Lalonde R, Kim H D, Maxwell J A, Fukuchi K
Université de Rouen, Faculté de Médecine et de Pharmacie, 22 bld Gambetta, INSERM U614, IFRMP 23, Bâtiment de Recherche, 76183 Rouen Cedex, France.
Neurosci Lett. 2005 Dec 23;390(2):87-92. doi: 10.1016/j.neulet.2005.08.028.
APP(695)SWE/co+PS1/DeltaE9 mice with Abeta plaques in neocortex and hippocampus were evaluated in tests of exploratory activity and spatial learning. On the initial testing day, 12-month-old APP(695)SWE/co+PS1/DeltaE9 mice spent more time than non-transgenic controls in the open arms of the elevated plus-maze. The bigenic group also travelled farther in the central region of the open-field without spending more time there.
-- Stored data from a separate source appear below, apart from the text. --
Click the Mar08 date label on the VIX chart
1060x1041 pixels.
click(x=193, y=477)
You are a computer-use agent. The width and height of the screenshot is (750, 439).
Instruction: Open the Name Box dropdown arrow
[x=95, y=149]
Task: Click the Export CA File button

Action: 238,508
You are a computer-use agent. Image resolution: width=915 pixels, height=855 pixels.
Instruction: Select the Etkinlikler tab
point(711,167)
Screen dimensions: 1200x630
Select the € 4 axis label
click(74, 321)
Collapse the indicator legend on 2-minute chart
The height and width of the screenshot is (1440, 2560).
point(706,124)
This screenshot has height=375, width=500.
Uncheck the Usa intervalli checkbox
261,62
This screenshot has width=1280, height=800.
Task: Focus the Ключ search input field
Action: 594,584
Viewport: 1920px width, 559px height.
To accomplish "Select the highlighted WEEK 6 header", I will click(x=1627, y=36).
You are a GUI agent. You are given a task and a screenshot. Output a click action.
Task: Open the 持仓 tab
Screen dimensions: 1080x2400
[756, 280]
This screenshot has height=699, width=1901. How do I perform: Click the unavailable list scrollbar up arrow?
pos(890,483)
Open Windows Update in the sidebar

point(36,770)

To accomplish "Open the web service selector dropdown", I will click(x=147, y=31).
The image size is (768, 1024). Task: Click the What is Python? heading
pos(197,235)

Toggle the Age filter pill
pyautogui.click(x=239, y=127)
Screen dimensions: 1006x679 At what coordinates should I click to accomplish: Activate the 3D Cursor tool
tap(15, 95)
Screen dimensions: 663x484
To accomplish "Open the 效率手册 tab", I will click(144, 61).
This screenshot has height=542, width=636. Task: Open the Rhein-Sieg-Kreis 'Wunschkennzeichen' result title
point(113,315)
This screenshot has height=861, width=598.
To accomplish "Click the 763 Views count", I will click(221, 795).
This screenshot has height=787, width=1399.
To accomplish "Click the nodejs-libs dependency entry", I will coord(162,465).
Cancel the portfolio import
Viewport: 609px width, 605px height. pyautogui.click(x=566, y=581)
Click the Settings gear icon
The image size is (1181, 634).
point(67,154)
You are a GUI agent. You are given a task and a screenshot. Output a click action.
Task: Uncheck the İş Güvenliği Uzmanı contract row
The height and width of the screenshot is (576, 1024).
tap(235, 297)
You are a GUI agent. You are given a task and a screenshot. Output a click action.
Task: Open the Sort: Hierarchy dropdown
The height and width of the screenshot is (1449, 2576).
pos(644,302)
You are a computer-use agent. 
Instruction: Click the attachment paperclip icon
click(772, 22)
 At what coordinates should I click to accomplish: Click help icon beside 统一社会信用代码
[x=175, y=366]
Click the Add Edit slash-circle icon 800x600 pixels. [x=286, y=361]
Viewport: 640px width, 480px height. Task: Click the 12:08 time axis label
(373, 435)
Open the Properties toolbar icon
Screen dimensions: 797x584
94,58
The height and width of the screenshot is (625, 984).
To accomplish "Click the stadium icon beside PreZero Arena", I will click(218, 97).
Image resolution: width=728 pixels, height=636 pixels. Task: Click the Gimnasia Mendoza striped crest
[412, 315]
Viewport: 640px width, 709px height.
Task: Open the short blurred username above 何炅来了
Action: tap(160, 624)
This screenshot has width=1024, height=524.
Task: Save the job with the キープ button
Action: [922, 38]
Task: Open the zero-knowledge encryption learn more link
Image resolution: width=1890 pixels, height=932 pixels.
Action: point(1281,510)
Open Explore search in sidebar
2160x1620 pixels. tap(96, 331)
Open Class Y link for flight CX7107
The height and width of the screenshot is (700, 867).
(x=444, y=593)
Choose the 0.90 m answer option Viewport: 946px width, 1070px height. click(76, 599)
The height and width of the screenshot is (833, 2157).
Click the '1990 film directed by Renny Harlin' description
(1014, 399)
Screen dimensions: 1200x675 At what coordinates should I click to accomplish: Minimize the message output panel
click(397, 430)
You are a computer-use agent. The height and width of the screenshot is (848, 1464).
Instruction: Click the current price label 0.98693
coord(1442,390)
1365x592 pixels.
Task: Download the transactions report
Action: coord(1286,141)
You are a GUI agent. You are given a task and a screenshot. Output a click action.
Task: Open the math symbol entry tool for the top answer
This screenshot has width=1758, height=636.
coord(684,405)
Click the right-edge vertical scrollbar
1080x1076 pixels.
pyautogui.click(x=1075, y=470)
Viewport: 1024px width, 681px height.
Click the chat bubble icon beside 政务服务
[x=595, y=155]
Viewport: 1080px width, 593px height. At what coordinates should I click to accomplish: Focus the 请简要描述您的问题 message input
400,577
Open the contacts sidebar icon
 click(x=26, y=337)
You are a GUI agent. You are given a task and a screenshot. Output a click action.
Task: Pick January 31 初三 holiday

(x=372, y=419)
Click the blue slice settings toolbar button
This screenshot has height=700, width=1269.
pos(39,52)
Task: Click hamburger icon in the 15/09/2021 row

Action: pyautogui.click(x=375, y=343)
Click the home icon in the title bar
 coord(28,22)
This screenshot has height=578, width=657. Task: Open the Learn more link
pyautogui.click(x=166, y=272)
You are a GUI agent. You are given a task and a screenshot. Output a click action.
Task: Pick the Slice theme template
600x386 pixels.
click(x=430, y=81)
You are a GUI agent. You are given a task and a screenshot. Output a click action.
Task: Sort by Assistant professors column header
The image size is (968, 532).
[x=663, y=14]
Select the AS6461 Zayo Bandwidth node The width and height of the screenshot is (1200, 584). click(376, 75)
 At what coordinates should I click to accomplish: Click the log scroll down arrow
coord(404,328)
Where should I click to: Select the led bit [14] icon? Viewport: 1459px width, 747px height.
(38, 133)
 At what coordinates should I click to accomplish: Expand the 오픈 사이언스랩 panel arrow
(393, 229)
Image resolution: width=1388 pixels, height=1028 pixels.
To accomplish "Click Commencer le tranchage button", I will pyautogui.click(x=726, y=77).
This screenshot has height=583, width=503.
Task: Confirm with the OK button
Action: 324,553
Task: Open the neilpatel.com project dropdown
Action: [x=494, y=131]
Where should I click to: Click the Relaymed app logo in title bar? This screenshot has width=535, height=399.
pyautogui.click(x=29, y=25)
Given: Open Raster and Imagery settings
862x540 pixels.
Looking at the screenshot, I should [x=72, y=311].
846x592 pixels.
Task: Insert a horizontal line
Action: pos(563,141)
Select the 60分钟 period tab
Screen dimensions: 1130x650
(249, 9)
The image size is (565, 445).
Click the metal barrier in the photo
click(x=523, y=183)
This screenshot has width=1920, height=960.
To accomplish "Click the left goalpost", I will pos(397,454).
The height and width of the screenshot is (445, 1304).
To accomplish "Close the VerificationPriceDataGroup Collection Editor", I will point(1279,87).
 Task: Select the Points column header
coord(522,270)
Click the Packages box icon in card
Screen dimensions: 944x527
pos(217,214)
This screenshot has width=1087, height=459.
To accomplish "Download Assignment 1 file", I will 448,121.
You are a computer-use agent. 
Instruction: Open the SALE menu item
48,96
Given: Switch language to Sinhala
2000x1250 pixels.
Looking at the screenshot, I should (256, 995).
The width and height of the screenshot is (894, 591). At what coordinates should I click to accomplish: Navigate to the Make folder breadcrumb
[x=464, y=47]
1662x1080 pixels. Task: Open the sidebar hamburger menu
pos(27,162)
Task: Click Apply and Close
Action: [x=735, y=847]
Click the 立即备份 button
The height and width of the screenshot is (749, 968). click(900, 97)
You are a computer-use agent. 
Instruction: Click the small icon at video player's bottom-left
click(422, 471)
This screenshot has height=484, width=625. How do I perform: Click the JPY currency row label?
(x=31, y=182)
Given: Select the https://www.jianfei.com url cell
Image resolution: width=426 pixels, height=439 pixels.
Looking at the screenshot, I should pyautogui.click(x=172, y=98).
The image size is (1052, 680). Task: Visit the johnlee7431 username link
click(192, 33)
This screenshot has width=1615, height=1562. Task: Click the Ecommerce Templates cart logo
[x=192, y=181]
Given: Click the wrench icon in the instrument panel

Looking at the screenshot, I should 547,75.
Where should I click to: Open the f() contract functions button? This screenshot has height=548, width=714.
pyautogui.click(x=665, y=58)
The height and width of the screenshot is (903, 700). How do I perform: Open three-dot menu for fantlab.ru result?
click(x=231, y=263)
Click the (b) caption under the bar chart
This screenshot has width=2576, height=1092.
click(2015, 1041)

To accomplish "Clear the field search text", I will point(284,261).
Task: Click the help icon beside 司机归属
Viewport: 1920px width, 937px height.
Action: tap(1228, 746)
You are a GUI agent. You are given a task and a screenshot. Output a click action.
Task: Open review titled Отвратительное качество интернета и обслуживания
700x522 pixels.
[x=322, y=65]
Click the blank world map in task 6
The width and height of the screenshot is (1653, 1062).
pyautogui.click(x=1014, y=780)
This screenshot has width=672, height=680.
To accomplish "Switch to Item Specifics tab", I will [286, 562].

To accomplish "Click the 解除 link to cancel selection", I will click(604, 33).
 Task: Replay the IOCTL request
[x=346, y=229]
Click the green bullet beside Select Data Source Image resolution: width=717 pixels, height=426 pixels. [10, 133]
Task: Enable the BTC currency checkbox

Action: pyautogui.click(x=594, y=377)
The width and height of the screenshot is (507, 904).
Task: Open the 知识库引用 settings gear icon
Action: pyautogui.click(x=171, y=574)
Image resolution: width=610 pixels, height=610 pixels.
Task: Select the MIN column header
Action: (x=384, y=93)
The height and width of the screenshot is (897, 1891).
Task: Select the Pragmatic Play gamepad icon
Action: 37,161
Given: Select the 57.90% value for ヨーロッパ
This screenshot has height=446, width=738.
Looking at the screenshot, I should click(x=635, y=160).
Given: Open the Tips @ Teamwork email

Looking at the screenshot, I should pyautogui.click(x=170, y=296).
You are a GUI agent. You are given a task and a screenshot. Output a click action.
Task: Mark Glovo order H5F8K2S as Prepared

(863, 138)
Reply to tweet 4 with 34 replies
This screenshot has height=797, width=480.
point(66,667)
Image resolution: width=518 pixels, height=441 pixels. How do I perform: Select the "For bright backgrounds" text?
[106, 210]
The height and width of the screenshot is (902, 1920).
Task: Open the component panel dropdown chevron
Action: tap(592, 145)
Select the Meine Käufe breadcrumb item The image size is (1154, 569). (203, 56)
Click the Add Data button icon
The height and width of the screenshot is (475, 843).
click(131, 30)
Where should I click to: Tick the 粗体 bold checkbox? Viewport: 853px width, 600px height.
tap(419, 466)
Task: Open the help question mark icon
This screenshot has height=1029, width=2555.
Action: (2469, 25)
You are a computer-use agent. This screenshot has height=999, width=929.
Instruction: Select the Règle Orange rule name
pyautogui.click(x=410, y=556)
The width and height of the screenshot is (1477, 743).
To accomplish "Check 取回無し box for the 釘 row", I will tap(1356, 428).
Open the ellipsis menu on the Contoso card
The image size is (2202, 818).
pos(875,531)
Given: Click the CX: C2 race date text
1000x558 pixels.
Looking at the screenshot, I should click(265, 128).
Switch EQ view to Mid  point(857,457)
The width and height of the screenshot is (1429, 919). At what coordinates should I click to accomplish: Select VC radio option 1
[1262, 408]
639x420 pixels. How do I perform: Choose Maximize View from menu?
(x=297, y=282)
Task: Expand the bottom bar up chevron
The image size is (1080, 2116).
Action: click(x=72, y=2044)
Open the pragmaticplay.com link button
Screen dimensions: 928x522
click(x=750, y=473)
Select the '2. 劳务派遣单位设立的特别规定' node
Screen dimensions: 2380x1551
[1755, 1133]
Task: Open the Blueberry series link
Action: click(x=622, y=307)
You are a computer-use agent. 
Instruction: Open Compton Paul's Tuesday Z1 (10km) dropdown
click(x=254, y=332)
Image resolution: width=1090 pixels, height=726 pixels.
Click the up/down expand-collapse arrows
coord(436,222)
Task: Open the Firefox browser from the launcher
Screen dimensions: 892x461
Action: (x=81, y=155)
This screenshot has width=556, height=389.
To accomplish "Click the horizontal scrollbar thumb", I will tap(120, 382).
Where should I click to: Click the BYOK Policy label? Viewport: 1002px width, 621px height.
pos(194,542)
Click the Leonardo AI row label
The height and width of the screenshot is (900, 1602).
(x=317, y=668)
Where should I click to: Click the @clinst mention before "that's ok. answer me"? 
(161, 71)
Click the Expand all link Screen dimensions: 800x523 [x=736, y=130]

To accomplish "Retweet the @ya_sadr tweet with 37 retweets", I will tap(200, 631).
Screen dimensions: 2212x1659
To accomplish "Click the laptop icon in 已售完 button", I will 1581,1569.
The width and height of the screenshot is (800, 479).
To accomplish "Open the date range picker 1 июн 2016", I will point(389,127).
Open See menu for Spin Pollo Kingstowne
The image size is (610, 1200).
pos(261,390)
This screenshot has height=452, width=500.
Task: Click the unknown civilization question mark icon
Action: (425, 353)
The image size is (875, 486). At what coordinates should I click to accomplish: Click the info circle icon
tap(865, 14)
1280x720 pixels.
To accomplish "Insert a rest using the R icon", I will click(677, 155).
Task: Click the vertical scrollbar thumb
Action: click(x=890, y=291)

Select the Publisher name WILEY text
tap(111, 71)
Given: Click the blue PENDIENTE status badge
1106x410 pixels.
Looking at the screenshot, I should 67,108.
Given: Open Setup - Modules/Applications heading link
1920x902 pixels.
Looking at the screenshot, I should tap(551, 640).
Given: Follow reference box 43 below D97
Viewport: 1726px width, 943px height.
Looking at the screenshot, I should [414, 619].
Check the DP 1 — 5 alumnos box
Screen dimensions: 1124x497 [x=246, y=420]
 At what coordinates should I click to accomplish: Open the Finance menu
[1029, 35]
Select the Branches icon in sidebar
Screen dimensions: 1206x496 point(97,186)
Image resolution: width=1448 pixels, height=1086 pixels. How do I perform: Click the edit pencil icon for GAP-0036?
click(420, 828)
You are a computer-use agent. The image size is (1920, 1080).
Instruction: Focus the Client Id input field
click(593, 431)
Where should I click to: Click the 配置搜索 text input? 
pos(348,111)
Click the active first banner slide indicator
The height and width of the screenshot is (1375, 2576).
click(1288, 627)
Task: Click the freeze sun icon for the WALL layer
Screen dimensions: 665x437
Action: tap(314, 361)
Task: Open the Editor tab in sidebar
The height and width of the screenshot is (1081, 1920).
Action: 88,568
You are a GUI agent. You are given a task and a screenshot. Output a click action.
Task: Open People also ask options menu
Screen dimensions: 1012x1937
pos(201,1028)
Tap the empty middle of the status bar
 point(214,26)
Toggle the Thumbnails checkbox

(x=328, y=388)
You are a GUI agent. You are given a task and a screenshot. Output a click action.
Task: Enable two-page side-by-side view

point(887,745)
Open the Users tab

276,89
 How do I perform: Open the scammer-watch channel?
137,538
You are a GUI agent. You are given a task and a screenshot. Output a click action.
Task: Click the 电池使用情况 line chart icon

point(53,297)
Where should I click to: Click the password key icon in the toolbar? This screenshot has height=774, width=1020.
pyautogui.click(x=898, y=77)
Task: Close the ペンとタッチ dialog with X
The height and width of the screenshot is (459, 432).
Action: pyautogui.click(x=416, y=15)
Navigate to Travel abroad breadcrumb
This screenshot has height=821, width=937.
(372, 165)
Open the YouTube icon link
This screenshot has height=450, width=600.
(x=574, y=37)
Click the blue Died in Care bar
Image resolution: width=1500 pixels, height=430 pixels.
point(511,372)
Only the bigenic group alternated above chance in the T-maze. In the Morris water maze, APP(695)SWE/co+PS1/DeltaE9 mice were impaired during acquisition of the hidden platform sub-task and the probe trial but not in the visible platform test. These results indicate a selective spatial deficit and disinhibitory tendencies in a mouse model with amyloid pathology.
在新皮层和海马体中存在β-淀粉样蛋白斑块的APP(695)SWE/co+PS1/DeltaE9小鼠,在探索活动和空间学习测试中接受了评估。在初始测试日,12个月大的APP(695)SWE/co+PS1/DeltaE9小鼠在高架十字迷宫的开放臂中比非转基因对照小鼠花费了更多时间。双转基因组在旷场中央区域的移动距离也更远,但在该区域停留的时间没有增加。只有双转基因组在T迷宫中的交替选择次数高于随机水平。在莫里斯水迷宫中,APP(695)SWE/co+PS1/DeltaE9小鼠在隐藏平台子任务和探针试验的习得过程中受损,但在可见平台测试中未受损。这些结果表明,在具有淀粉样病理的小鼠模型中存在选择性空间缺陷和去抑制倾向。